Abstract
Extensive DNA fragmentation that generates a multitude of DNA double-stand breaks (DSBs) is a hallmark of apoptosis. We developed several variants of the widely used TUNEL methodology that is based on the use of exogenous terminal deoxynucleotidyl transferase (TdT) to label 3′OH ends in DSBs with fluorochromes. Flow- or image-cytometry is then employed to detect and quantify apoptotic cells labeled this way. Here, we describe a variant of this technique using BrdUTP as a TdT substrate. The incorporated BrdU is subsequently visualized by a fluorochrome-tagged antibody. This is a particularly simple, rapid, and sensitive approach to detect DSBs.
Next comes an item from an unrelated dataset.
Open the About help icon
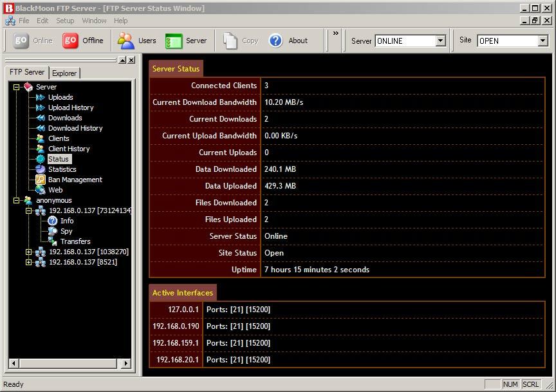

We also describe modifications of the labeling protocol permitting the use of deoxyribonucleotides other than BrdUTP to label DSBs. Concurrent differential staining of cellular DNA and multiparameter analysis of cells by flow- or image-cytometry enable correlations between apoptosis induction and the cell cycle phase. Examples of the detection of apoptotic cells in cultures of human leukemic cell lines treated with TNF-α and DNA topoisomerase I inhibitor topotecan are presented. The protocol can be applied to cells treated with cytotoxic drugs in vitro, ex vivo, or to clinical samples.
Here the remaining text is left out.